Genealogy Citing Image sources

The following essay was excerpted from Evidence Explained: Citing History Sources from Artifacts to Cyberspace, 3rd ed. Rev. (Baltimore: Genealogical Publishing Co., 2017), p. 47, by the author, expressly for “Genealogy Pointers.”


Evidence Explained
Evidence Explained

“The range of materials and media in use today defies standardization. When we examine a publication to define the elements that need recording, we should bear in mind that this material commonly has two formats in need of identification:

  • most such material originated in manuscript or book format—whether in modern times or antiquity;
  • most such material is now being published in a new format by a firm or an agency that is not the original creator.

“Therefore, our citation should do the following:

  • distinguish between image copies and other derivatives, such as abstracts, transcripts, and information extracted into databases (see glossary for these terms);
  • credit properly the original creator;
  • credit properly the producer of the film or electronic publication;
  • identify clearly the nature of the material;
  • identify the film or electronic publication completely enough for others to locate it;
  • cite the specific place (page, frame, etc.) on the roll, fiche, or database at which we found the relevant detail; and
  • cite the date on which the microform or electronic data set was created (if that information is provided), updated, or accessed—as well as the date of the relevant record.

“Some publishers of film and electronic reproductions supply a preface informing us that they obtained their data from another firm or individual. Even so, to analyze the reliability of their material we also need to know:

  • the identity of the original compiler (individual or agency) who first assembled that data set;
  • the original source(s) from which the data were taken;
  • whether a database entry represents full or partial extraction from those sources; or
  • whether it was generated from materials randomly encountered by the original compiler.

“Tracking the provenance (origin) of material of this type can be difficult. A currently marketed database may have been purchased from a firm no longer in existence, which may have bought its information from a book compiler, who may have assembled materials randomly published elsewhere. Such a database could be of radically different quality from one issued by, say, a learned society using skilled copyists to extract every document in a record set or an image collection created by a company that contracts with an archive to reproduce an entire record series.

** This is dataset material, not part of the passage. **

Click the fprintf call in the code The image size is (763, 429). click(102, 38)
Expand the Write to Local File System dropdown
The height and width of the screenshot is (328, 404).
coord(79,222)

“If our attempts to track the origin of the material are unsuccessful, we should say so and explain the efforts we made. This will help us and others avoid unnecessary repetition of the same. When we carefully report our steps, we or a user of our work may be able later to plug some of the gaps in our research process or our findings.”


Publisher’s Note: Evidence Explained is the most comprehensive work on the proper citation of historical and genealogical sources available. For more information about this reference book, please click the button below.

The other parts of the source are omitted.